Can you copy the data exactly, from the very start down through the line containing "File is located at coordinates (1371, 34).", including that line?

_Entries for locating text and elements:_
....

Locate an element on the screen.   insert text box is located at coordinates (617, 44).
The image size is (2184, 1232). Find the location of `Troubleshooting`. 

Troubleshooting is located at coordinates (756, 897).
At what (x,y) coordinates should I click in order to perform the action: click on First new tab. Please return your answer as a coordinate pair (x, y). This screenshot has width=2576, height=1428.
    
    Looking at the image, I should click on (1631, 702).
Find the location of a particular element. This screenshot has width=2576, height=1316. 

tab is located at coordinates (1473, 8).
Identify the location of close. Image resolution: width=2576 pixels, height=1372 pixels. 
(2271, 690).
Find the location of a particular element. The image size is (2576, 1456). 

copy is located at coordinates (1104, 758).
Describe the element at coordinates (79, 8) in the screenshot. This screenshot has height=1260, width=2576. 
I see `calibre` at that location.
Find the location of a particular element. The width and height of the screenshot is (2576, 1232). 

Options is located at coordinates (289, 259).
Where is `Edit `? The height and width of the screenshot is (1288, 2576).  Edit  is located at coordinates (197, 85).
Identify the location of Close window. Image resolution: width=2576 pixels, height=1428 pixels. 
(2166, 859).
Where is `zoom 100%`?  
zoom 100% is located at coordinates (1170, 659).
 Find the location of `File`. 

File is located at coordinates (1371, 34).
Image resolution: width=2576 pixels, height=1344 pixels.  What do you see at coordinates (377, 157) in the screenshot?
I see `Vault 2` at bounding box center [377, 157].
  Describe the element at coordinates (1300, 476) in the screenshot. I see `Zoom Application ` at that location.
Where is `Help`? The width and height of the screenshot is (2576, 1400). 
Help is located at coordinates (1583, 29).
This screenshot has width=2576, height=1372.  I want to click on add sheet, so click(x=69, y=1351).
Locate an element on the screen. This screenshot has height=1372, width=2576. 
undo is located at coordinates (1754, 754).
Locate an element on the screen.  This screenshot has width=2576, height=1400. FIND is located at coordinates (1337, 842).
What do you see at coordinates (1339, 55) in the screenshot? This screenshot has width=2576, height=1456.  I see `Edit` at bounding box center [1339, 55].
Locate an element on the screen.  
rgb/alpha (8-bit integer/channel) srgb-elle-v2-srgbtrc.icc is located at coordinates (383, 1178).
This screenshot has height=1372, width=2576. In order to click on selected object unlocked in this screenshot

....

_OUTPUT OF THE EXERCISE:_
Locate an element on the screen.   insert text box is located at coordinates (617, 44).
The image size is (2184, 1232). Find the location of `Troubleshooting`. 

Troubleshooting is located at coordinates (756, 897).
At what (x,y) coordinates should I click in order to perform the action: click on First new tab. Please return your answer as a coordinate pair (x, y). This screenshot has width=2576, height=1428.
    
    Looking at the image, I should click on (1631, 702).
Find the location of a particular element. This screenshot has width=2576, height=1316. 

tab is located at coordinates (1473, 8).
Identify the location of close. Image resolution: width=2576 pixels, height=1372 pixels. 
(2271, 690).
Find the location of a particular element. The image size is (2576, 1456). 

copy is located at coordinates (1104, 758).
Describe the element at coordinates (79, 8) in the screenshot. This screenshot has height=1260, width=2576. 
I see `calibre` at that location.
Find the location of a particular element. The width and height of the screenshot is (2576, 1232). 

Options is located at coordinates (289, 259).
Where is `Edit `? The height and width of the screenshot is (1288, 2576).  Edit  is located at coordinates (197, 85).
Identify the location of Close window. Image resolution: width=2576 pixels, height=1428 pixels. 
(2166, 859).
Where is `zoom 100%`?  
zoom 100% is located at coordinates (1170, 659).
 Find the location of `File`. 

File is located at coordinates (1371, 34).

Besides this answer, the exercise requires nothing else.